Sibylle n'a pu refréner un froncement de sourcil le jour où sa thérapeute a prononcé devant elle ce mot, « guérison », tranchant comme la lame aiguisée d'un scalpel. Elle ne se sent pas malade. Fragilisée, peut-être. Désorientée, déstabilisée. Mais pas malade.
Bien avant le passage à vide qui a motivé ce voyage en terre insulaire, elle a tenté de mettre des mots sur ce qui clochait chez elle. Mais aucun n'est apte à fixer les contours ondoyants de cette anomalie.
Ses angoisses incontrôlables, ses phobies irrationnelles, ses réveils nocturnes, les sons fantômes qu'elle croit entendre alors qu'ils n'existent que dans sa tête, sa manie du rangement, de la propreté et de l'ordre, sa reproduction mystique des mêmes gestes rassurants, cette volonté de gommer chaque aspérité de son existence, d'atteindre coûte que coûte cette foutue perfection qui n'est qu'un autre mot pour désigner la mort ou le vide, tout cela, aucun terme n'a le pouvoir de le nommer, de le cerner, de le décrire avec justesse.
Ce mal, elle essaie de lui tordre le cou par tous les moyens. Quelques longueurs dans une piscine ou dans la Méditerranée peuvent suffire à l'apaiser. Les mouvements de ses bras et de ses jambes dans une eau chlorée ou salée ont sur elle cet effet libérateur. Elle aime se sentir flotter sur une étendue liquide, détachée de tout lien. Mais dans les périodes où le blizzard du monde l'empêche d'avancer, celles où elle est clouée sur son lit comme si on l'y avait sanglée de force, sans désir ni espoir de s'en sortir seule, cette discipline régulière ne suffit plus à la protéger de la nuit polaire qu'elle a dans le cœur.
Partir a toujours été la solution.
Fuir est un art, comme tout le reste.
Et Sibylle maîtrise cet art à la perfection.

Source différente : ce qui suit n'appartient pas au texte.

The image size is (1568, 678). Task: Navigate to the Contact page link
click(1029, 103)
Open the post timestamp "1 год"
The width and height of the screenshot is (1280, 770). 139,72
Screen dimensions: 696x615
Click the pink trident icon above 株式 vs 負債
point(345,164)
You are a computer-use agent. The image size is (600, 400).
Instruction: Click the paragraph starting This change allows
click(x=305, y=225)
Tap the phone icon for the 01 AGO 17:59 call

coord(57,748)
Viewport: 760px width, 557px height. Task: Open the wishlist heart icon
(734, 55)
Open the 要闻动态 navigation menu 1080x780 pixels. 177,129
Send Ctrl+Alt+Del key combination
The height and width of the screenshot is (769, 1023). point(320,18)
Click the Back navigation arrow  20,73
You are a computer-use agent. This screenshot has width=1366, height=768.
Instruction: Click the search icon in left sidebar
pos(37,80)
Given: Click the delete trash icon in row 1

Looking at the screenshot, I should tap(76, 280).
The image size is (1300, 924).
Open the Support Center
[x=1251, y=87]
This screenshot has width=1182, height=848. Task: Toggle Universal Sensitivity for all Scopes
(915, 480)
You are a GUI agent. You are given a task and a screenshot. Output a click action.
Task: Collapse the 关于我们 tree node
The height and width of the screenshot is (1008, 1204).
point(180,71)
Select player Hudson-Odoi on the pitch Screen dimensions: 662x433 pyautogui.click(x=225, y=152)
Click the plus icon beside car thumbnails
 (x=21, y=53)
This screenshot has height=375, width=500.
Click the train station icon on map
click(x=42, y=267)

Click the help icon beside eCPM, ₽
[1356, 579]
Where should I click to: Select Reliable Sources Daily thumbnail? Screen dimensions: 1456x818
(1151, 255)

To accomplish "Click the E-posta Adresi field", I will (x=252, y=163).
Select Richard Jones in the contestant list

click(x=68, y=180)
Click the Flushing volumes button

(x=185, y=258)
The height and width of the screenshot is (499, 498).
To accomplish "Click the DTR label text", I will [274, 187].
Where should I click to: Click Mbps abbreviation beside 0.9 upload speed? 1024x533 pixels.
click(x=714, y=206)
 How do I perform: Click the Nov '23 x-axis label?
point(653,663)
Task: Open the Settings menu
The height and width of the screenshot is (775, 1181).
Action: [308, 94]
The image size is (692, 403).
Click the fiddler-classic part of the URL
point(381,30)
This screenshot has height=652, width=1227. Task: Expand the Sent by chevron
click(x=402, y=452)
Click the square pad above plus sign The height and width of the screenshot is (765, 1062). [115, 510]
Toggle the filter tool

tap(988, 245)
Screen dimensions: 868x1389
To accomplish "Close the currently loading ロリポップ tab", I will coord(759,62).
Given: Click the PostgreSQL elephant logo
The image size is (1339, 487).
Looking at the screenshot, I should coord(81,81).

Comme elle a pu s'en assurer dans Le Routard, Le Guide Vert, Le Petit Futé, et tous les autres vade-mecum du touriste averti tombés entre ses mains avant son départ, le port de la presqu'île de Quiberon est accessible en voiture. Information qui semblerait parfaitement inutile au commun des mortels, mais qui donne à Sibylle la sensation qu'elle sait où elle va. Elle arrive au port au petit matin, après une dizaine d'heures de route. Elle ne s'est accordé que deux ou trois pauses pour admirer les criques, récifs, grottes et arches façonnés par l'érosion et surgissant à marée basse le long de la Côte Sauvage. Éviter les distractions avant d'arriver à destination. Sibylle sait qu'elle pourrait se perdre dans cette contemplation si elle devait s'éterniser, qu'elle la détournerait de son but.
L'action permet de ne pas y céder.
Penser à ne jamais baisser sa garde.
A ne pas trop se détendre.
Bonjour Virginie, je trouve personnellement que ce premier chapitre intrigue déjà le lecteur et l'on a envie d'en savoir un peu plus le personnage de Sibylle qui semble fragile et déterminée à la fois. J'espère donc pouvoir un jour lire ce roman dans sa totalité quand il sera édité, car il le sera forcément un jour. Amitiés, Brigitte.